Here's the deal: Experimental psychologist Akiyoshi Kitaoka created an image of what looks to be a delicious strawberry creation. I don't know what it is, exactly, but I still want to eat it; the strawberries are plump and juicy and bursting with red color — but hold that thought! The strawberries lie. There are no red pixels in the photo. (Imposters.) And yet somehow, many of us are looking at it and seeing fresh, red strawberries. Just like The Dress before i, the strawberries are starting arguments! They're breaking couples up! They're wreaking general havoc!

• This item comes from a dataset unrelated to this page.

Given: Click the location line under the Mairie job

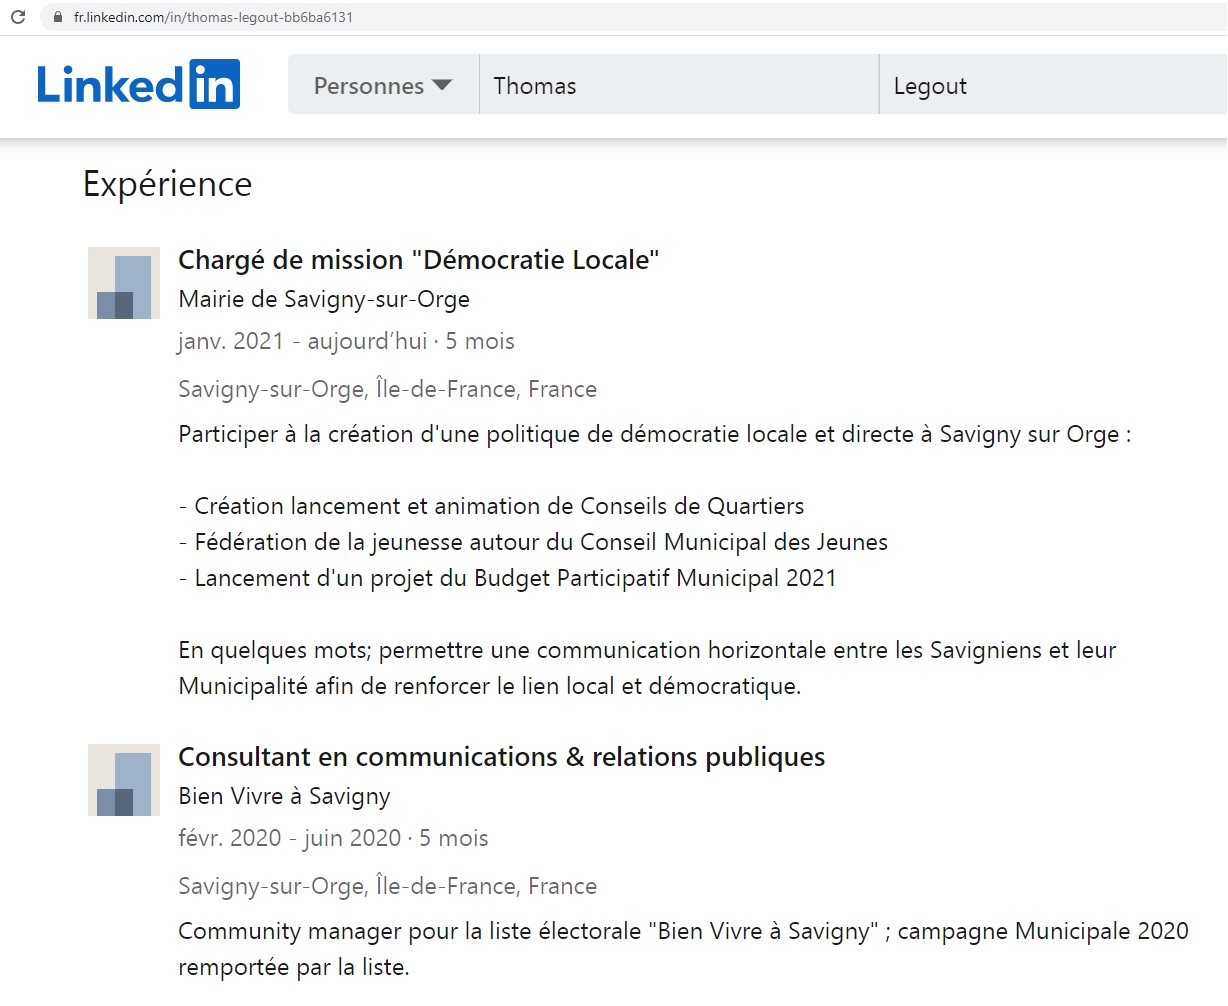Looking at the screenshot, I should [x=387, y=389].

What are we to do?!
All right, so it's not actually that dramatic of a situation; as far as I know. But it's still weird, right? Is this is another optical illusion? Is this like that one person who painted their legs and some of us thought they were just incredibly shiny? What's the story with these strawberries that look red but really aren't? And seriously, is this some kind of tart or cake? Is the recipe on Pinterest? Me want.
Here's the fruity puzzle in question. Mind? Blown. I want answers.
2色法によるイチゴの錯視。この画像はすべてシアン色（青緑色）の画素でできているが、イチゴは赤く見える。— Akiyoshi Kitaoka (@AkiyoshiKitaoka) February 28, 2017
Strawberries appear to be reddish, though the pixels are not. pic.twitter.com/Ginyhf61F7
The mystery that has us seeing red even though we really aren't has a name: color constancy. According to Merriam-Webster, color constancy is the "tendency of the colors perceived as belonging to objects to remain invariable in spite of changes in amount and spectral quality of illumination." In other words, it allows the brain to determine an object's color in the same way despite any changes in the lighting. You could swap out the strawberries for virtually any common object, and the results would likely be the same: A yellow banana, a red stop sign, a bright green lime... You get the ideal.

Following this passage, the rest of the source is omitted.